Best practices in administering surveys
It is well-known, and a matter of established statistics that only n amount of those who take a workshop, for example, will voluntarily also complete a survey for it. Where I work, that n is usually running somewhere between thirty to fifty percent during busier times of the semesters.
A work-around could be to make the survey required to successfully complete the course. But, what to do if the workshop cannot have such a requirement? (Any best practices on this would be rather helpful to note).
I tell faculty that it helps us improve our service to them. I send them a reminder about the survey like three days later, if I can determine that they have not completed it, since our surveys can be completed anonymously, unless they choose to share an email or name at the end of it. Users can be more rest-assured that their responses will be confidential, if you include options for them to remain private; it should encourage them to offer more thoughtful answers for open-ended questions, especially.
Giving time dedicated to filling out a paper survey could be implemented in a live workshop, with the expectations that participants are using said time to complete it. There is one strategy, anyway. But, what if it is an online workshop for which there will be no grade awarded? It could be pass/fail then, and you could then passing could be contingent upon filling out the surveys, too.
Other strategies I have noted include holding a drawing for a prize for completing a survey. This isn’t something universities do often, however, due to budget constraints.

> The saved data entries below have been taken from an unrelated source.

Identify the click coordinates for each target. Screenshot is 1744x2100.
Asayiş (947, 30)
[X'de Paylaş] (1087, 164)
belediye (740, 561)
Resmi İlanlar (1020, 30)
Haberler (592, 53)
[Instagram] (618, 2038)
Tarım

There are different types of questions that can be posed in a survey. Those that have a definitive answer include: yes/no (or dual-option) types, multiple answer questions (where one can choose only one option or where one can choose more than one option within the same question). Open-ended questions can be limited to a certain character or word count, or wide-open-ended questions that do not limit the length of responses. Finally, question evaluation questions measure one’s perspective of the preceding question.